»»

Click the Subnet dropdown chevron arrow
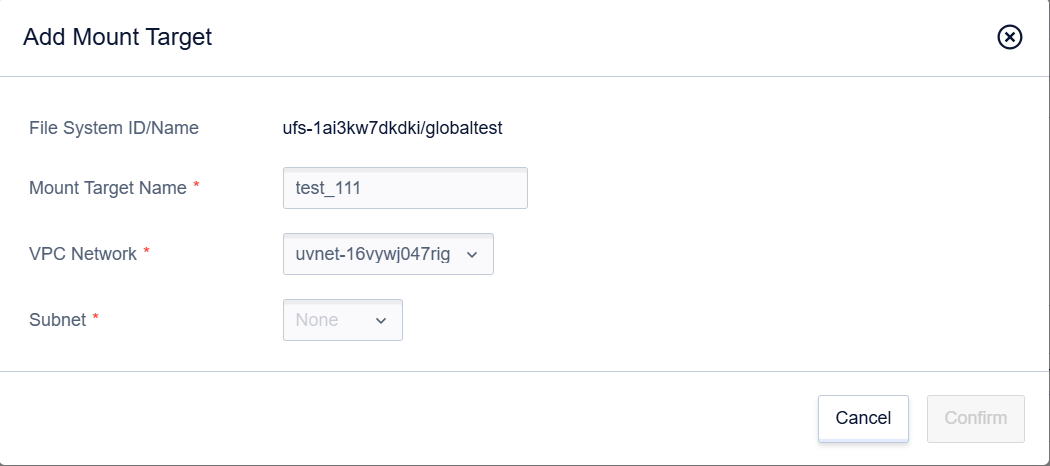 tap(381, 321)
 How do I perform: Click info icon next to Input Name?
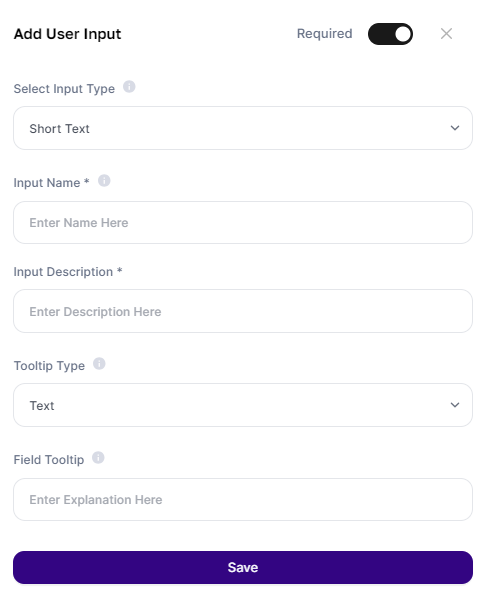click(x=104, y=181)
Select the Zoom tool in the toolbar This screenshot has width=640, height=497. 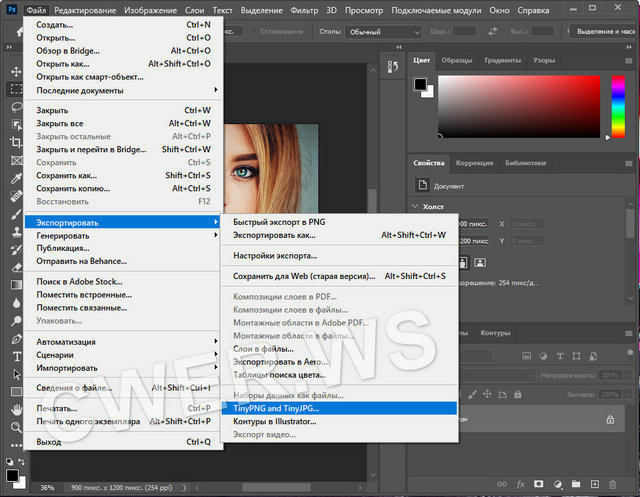16,427
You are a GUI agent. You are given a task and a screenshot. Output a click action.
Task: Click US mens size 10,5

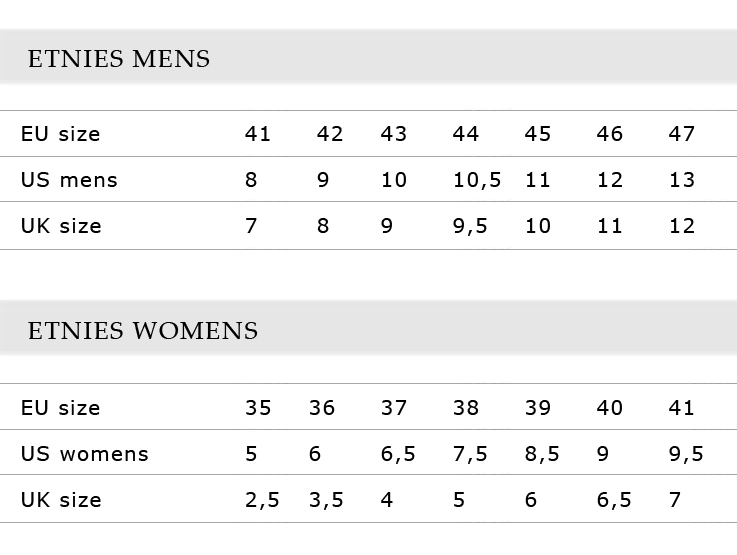point(477,180)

««

> Directions
Write out again the lines from the one with "You are a GUI" through the end of the records exactly, without any of the pictures.

> Answer for this exercise
You are a GUI agent. You are given a task and a screenshot. Output a click action.
Task: Click US mens size 10,5

point(477,180)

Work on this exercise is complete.